RECORD SET: Begin
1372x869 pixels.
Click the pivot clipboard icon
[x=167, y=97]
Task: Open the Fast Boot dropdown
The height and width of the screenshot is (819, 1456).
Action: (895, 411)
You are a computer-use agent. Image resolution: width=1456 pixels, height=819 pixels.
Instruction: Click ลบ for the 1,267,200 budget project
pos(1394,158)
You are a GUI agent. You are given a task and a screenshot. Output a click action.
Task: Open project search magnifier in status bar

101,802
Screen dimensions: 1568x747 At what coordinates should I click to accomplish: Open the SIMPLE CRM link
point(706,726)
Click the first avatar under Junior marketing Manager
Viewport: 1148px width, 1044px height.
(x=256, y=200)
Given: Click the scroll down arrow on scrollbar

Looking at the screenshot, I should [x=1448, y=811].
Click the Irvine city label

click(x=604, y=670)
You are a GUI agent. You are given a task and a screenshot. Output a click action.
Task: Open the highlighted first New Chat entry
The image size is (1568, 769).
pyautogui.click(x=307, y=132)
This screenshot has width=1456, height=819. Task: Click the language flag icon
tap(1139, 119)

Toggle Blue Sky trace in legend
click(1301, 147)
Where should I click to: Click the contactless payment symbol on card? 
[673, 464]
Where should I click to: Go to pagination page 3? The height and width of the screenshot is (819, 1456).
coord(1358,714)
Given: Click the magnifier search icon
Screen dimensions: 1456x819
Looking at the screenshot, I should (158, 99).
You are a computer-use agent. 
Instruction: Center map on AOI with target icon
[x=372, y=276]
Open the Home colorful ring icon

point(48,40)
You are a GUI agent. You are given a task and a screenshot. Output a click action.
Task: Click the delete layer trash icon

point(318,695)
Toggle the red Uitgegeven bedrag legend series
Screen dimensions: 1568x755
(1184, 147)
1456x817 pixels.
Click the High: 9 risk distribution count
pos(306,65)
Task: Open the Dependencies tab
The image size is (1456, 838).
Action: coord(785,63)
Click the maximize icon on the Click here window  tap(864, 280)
RECORD SET: End
◆ **PROBLEM STATEMENT**
For every line above that includes the string "pixels", copy the line.

◆ **REPLY**
1372x869 pixels.
You are a computer-use agent. Image resolution: width=1456 pixels, height=819 pixels.
1456x817 pixels.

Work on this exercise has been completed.